▶ [EXERCISE TASK]: Starting at the line in the records that contains "You are a computer-use" and stopping after the line that contains "will tap(769, 533).", put each of those lines into a Markdown table with a Row column for its number and a Line column for its text. Leave out blank lines.

▶ [PROVIDED RECORDS]:
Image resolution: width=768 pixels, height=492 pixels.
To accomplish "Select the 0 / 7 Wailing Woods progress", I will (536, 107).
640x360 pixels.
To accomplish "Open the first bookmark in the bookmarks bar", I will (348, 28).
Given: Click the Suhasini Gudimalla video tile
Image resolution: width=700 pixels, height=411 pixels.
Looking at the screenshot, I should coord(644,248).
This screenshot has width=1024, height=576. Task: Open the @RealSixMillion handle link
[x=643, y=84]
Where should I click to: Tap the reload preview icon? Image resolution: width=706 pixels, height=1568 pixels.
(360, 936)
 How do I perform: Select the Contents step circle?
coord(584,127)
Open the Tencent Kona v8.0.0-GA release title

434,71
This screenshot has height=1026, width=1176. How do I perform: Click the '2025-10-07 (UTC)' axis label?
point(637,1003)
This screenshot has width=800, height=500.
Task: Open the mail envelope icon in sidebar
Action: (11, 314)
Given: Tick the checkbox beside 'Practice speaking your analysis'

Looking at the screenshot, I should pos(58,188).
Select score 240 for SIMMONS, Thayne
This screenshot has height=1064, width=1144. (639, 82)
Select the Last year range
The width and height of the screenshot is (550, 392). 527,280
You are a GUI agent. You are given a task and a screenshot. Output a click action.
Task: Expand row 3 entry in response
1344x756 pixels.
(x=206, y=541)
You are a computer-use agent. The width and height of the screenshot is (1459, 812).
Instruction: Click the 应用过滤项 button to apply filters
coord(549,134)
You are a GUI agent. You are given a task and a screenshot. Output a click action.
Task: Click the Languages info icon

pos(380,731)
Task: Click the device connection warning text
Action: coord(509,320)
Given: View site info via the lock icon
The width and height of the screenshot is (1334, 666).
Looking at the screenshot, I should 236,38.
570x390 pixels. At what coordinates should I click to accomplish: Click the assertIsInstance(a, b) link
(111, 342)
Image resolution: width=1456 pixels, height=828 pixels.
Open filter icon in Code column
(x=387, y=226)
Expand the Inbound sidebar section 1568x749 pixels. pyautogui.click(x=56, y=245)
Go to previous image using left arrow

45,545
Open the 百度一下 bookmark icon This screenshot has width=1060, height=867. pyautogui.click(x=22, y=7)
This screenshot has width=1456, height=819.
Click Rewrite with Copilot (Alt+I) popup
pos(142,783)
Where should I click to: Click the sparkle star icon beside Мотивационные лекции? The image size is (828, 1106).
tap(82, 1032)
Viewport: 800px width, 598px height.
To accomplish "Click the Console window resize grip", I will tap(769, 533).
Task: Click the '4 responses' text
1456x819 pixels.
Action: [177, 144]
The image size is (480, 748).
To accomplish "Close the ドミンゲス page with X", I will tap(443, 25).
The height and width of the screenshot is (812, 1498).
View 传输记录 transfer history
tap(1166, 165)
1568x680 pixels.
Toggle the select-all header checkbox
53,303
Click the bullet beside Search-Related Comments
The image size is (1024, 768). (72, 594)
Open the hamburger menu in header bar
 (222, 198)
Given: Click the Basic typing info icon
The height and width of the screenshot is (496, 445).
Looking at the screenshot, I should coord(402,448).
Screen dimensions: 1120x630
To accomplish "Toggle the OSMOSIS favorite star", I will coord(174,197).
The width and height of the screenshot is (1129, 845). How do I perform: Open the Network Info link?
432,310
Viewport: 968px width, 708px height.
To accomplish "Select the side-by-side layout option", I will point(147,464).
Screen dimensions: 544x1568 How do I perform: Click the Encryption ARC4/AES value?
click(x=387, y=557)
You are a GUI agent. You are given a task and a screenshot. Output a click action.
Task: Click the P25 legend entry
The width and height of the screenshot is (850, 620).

▶ [IN RESPONSE]:
| Row | Line |
|---|---|
| 1 | You are a computer-use agent. The width and height of the screenshot is (1459, 812). |
| 2 | Instruction: Click the 应用过滤项 button to apply filters |
| 3 | coord(549,134) |
| 4 | You are a GUI agent. You are given a task and a screenshot. Output a click action. |
| 5 | Task: Click the Languages info icon |
| 6 | pos(380,731) |
| 7 | Task: Click the device connection warning text |
| 8 | Action: coord(509,320) |
| 9 | Given: View site info via the lock icon |
| 10 | The width and height of the screenshot is (1334, 666). |
| 11 | Looking at the screenshot, I should 236,38. |
| 12 | 570x390 pixels. At what coordinates should I click to accomplish: Click the assertIsInstance(a, b) link |
| 13 | (111, 342) |
| 14 | Image resolution: width=1456 pixels, height=828 pixels. |
| 15 | Open filter icon in Code column |
| 16 | (x=387, y=226) |
| 17 | Expand the Inbound sidebar section 1568x749 pixels. pyautogui.click(x=56, y=245) |
| 18 | Go to previous image using left arrow |
| 19 | 45,545 |
| 20 | Open the 百度一下 bookmark icon This screenshot has width=1060, height=867. pyautogui.click(x=22, y=7) |
| 21 | This screenshot has width=1456, height=819. |
| 22 | Click Rewrite with Copilot (Alt+I) popup |
| 23 | pos(142,783) |
| 24 | Where should I click to: Click the sparkle star icon beside Мотивационные лекции? The image size is (828, 1106). |
| 25 | tap(82, 1032) |
| 26 | Viewport: 800px width, 598px height. |
| 27 | To accomplish "Click the Console window resize grip", I will tap(769, 533). |